Она опять подумала о сокровищах. Что-то ей подсказывало, что Анахотеп не отдаст ей ее долю, увезенную Нетубом. И как поступить, если он предложит ей выбирать между золотом и главарем грабителей? Пот бисеринками выступил на ее висках при этой мысли. Нетуб или золото? В голову ей лез образ изуродованного Нетуба, с обрубками рук и ног, наспех залитыми горячей смолой, слепого и немого Нетуба, беззащитного и беспомощного… Этот Нетуб, уродец, будет целиком принадлежать ей.

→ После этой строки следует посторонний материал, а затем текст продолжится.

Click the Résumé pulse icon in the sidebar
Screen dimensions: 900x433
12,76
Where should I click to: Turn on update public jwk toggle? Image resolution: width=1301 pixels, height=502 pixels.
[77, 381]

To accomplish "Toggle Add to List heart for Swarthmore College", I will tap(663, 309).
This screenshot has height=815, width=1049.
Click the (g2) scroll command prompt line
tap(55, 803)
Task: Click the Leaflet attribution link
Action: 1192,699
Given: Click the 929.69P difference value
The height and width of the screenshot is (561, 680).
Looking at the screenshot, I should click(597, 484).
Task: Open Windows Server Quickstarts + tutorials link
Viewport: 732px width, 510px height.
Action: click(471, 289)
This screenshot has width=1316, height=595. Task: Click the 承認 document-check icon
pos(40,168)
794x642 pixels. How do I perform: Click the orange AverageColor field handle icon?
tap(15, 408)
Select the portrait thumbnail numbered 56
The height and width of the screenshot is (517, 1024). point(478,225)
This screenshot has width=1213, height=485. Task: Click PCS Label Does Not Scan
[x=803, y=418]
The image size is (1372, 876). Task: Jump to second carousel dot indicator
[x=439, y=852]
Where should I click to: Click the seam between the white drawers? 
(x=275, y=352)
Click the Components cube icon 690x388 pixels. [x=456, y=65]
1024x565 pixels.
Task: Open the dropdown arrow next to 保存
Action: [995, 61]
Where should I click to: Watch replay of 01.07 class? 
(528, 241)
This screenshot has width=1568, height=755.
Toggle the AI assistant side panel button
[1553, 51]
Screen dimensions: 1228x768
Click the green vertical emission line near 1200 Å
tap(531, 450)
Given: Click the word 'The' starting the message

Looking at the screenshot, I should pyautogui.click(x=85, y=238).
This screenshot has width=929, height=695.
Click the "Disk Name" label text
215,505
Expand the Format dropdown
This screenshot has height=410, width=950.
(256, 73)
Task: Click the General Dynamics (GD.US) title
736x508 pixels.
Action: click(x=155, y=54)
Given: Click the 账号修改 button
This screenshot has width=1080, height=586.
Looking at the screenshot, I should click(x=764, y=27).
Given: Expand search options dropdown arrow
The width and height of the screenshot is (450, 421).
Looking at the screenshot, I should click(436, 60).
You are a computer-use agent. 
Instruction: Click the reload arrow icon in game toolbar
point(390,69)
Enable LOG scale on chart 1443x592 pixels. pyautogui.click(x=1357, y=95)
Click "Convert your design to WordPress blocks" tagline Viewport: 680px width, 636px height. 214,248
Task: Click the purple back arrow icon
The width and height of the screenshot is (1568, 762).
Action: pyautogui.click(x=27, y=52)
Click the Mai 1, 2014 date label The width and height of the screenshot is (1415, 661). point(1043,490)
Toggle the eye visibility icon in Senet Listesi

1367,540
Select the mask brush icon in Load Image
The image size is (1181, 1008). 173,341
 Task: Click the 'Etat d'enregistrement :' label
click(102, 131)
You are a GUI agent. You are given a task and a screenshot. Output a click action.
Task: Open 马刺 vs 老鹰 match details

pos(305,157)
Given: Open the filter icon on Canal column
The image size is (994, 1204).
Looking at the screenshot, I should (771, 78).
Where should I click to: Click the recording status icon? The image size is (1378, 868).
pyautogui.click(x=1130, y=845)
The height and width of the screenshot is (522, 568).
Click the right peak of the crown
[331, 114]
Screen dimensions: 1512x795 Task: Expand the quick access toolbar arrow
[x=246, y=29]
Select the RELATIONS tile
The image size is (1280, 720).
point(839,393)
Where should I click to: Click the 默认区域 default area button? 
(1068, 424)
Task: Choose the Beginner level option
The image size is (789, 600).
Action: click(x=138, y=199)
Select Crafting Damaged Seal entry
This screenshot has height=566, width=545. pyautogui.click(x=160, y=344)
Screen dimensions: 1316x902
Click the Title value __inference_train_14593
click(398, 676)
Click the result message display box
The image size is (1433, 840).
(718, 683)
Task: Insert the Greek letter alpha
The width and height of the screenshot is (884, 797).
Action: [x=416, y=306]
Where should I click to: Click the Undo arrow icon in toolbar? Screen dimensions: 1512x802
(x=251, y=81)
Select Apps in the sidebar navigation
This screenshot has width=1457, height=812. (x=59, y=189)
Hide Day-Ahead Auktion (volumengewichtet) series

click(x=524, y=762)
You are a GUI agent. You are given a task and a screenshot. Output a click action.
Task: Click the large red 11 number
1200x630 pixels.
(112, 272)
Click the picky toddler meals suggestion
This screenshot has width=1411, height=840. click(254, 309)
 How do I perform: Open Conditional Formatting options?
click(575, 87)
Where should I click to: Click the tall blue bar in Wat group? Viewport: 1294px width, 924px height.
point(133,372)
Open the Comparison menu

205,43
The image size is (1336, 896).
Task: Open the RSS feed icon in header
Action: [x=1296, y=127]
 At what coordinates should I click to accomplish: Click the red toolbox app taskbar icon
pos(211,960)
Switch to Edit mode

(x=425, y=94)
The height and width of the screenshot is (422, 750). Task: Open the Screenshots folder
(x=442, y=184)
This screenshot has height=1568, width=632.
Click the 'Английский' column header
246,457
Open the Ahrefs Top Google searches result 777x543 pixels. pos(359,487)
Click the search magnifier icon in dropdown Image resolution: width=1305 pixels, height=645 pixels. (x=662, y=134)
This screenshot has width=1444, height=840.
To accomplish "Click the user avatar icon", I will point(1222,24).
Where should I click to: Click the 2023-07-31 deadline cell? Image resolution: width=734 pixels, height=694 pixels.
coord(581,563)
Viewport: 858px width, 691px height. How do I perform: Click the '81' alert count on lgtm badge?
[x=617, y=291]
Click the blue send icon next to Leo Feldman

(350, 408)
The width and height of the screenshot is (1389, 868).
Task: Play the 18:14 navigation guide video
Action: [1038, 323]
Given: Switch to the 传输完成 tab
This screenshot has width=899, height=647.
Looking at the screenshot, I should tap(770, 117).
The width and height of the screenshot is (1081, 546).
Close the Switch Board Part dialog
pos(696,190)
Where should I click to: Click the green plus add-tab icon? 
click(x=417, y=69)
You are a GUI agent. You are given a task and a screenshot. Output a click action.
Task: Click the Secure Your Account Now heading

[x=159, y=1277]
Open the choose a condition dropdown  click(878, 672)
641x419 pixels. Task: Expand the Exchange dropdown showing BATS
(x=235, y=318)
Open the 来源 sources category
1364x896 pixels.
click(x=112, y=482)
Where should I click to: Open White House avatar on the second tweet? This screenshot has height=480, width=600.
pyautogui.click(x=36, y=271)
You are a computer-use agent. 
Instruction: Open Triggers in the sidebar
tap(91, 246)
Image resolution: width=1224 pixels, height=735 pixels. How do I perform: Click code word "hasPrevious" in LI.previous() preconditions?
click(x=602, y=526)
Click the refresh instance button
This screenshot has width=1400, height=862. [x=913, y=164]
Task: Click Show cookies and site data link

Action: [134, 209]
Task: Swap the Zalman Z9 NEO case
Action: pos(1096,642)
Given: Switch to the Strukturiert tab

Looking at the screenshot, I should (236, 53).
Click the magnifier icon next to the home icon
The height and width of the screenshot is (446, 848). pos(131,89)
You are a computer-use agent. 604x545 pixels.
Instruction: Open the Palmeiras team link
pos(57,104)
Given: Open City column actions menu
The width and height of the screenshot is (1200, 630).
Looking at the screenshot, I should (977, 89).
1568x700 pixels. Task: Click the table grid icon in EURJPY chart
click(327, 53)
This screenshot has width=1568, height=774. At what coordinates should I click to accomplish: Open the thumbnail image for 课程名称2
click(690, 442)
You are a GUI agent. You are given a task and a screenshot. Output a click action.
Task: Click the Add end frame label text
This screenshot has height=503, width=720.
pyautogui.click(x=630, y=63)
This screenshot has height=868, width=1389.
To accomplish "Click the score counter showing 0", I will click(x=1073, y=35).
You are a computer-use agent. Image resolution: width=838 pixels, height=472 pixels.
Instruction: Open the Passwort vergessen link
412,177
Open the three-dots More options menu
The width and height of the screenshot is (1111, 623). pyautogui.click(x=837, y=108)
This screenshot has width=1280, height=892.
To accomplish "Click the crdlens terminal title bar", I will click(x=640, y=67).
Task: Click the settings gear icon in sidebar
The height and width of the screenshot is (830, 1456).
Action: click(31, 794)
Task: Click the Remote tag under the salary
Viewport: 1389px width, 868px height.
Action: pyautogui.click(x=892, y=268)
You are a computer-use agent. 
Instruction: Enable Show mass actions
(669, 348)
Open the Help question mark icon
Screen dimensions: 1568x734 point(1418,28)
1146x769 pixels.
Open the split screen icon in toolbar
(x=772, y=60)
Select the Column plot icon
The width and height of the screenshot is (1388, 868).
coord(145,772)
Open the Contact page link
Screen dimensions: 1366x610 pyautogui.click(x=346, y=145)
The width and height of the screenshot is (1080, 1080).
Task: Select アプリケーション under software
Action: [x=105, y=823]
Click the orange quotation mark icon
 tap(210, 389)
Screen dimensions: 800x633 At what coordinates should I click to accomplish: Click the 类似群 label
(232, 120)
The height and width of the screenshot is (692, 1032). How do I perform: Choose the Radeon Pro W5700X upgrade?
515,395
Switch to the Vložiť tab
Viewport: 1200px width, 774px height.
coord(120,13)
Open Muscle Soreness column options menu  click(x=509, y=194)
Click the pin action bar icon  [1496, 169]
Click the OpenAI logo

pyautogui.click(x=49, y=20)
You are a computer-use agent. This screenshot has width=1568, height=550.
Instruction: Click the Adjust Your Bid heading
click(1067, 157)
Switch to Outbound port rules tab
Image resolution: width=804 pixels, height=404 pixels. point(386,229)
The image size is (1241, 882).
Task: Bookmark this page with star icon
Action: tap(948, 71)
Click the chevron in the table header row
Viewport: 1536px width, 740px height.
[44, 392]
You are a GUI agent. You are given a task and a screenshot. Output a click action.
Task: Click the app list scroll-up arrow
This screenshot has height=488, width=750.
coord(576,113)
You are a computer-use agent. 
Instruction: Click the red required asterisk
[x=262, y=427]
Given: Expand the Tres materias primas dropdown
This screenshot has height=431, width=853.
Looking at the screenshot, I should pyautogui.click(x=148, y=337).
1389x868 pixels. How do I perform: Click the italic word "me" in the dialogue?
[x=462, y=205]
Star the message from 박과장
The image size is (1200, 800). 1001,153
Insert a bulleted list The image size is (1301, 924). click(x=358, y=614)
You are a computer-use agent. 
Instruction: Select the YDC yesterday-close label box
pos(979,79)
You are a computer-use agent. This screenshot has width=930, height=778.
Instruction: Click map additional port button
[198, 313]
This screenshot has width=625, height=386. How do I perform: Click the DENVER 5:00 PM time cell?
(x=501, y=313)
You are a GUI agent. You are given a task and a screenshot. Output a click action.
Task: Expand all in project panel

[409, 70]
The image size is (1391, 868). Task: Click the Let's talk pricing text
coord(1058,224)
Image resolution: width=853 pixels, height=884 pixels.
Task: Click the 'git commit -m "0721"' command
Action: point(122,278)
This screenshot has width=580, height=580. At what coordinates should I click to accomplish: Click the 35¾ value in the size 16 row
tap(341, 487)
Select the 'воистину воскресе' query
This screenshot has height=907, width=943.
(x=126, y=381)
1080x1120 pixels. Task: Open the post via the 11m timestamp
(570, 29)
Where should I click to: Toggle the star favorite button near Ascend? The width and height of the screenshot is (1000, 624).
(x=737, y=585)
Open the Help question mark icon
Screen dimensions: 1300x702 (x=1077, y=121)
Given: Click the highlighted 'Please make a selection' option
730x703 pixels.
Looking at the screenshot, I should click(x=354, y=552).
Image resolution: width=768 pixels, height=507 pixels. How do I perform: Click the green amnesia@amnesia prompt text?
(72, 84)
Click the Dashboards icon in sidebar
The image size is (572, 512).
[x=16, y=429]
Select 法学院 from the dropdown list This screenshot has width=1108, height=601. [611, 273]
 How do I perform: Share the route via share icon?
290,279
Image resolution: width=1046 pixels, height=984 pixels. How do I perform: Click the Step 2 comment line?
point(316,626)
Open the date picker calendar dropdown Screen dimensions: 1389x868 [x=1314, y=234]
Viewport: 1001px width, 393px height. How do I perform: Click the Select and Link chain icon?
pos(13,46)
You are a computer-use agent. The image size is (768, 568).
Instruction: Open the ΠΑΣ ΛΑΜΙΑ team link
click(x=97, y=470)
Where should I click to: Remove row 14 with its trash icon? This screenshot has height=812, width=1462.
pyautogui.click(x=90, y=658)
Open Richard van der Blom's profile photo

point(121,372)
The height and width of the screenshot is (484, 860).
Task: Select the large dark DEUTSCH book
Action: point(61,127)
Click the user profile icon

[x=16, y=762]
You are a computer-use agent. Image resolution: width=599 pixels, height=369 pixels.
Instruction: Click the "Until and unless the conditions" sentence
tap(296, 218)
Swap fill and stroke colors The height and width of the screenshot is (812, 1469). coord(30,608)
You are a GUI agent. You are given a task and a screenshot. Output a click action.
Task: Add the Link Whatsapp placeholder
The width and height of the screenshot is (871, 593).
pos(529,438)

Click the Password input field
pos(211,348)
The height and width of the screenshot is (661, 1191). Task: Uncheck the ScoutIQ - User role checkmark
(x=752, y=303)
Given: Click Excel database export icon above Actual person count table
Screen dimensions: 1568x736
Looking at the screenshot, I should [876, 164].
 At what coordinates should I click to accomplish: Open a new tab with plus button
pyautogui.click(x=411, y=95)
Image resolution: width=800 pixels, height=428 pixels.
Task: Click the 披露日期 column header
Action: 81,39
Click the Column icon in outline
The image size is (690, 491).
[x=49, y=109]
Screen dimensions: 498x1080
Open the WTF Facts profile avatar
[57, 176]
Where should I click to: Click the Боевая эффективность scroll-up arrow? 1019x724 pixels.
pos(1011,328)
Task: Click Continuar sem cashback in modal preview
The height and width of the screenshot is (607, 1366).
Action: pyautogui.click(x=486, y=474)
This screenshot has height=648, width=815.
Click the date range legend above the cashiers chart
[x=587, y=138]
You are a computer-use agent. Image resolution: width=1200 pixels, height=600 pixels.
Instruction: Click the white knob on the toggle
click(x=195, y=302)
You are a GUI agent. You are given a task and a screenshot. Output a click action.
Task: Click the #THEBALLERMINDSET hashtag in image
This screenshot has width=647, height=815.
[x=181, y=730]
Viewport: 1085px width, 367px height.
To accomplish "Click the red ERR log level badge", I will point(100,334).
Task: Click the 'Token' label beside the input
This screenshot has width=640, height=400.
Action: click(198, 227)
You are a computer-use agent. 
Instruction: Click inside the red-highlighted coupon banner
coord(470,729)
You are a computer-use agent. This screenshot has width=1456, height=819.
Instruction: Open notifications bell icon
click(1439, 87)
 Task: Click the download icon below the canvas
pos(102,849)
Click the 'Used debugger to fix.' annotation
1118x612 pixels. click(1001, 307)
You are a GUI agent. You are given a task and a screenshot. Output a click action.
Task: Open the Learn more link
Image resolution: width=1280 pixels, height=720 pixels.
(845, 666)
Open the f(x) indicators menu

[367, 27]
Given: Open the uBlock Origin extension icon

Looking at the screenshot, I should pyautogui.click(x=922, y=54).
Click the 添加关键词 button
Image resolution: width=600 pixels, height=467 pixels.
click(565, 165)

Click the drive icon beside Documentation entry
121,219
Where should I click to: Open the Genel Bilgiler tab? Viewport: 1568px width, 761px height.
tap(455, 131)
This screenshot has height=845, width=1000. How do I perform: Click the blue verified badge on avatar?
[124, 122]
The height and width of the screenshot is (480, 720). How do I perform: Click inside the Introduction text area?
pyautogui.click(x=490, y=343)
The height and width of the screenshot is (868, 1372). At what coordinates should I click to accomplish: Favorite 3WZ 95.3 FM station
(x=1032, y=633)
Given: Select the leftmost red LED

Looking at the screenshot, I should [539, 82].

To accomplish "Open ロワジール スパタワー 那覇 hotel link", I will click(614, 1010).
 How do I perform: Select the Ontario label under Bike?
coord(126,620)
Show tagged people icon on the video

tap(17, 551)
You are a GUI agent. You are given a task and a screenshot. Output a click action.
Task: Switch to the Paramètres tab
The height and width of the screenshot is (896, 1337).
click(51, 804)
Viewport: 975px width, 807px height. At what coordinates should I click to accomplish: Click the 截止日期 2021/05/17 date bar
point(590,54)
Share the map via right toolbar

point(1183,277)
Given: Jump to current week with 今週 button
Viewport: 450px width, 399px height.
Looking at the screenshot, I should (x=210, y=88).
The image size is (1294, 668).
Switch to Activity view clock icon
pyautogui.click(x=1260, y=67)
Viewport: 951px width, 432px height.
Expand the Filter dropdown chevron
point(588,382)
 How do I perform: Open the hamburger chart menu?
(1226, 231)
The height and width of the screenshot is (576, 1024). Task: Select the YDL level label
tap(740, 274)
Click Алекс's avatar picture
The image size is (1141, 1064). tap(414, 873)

«Нетуб или золото?» — спросит Анахотеп, забавляясь ее нерешительностью. А она знала себя, знала, что у нее хватит ума, чтобы выбрать Нетуба и отказаться от богатства. Это и станет ее наградой: невыносимое бремя, адская жизнь с человеком-обрубком, который два раза пытался ее убить.
Внезапно впереди показалась фелука с красным парусом. Она плыла медленно, низко осев в воде.
Солдаты фараона сбросили свои лохмотья, так как не желали умереть в одежде бедуинов. На них остались только набедренные повязки и перевязи с оружием — мечами и кинжалами. Эти люди были словно выточены из бронзы, сильные и смелые, закаленные испытаниями в пустыне; их много раз раненные тела никогда не просили пощады. Мозе дал понять финикийцу, что он должен соблюдать осторожность, чтобы их не заметил экипаж фелуки. Старый моряк испугался. До него только теперь дошло, что он станет участником пиратского нападения. Тем не менее он повиновался и спустил парус. Барка стукнулась носом о корпус фелуки.
Мозе и солдаты бесшумно вскарабкались на ее корму. Матросов поразило неожиданное появление незнакомцев с неприветливыми лицами, потрясавших бронзовым оружием.
Мозе приставил меч к горлу капитана и спокойно произнес:
— Если хочешь жить, прикажи своим матросам прыгать за борт и сам следуй за ними.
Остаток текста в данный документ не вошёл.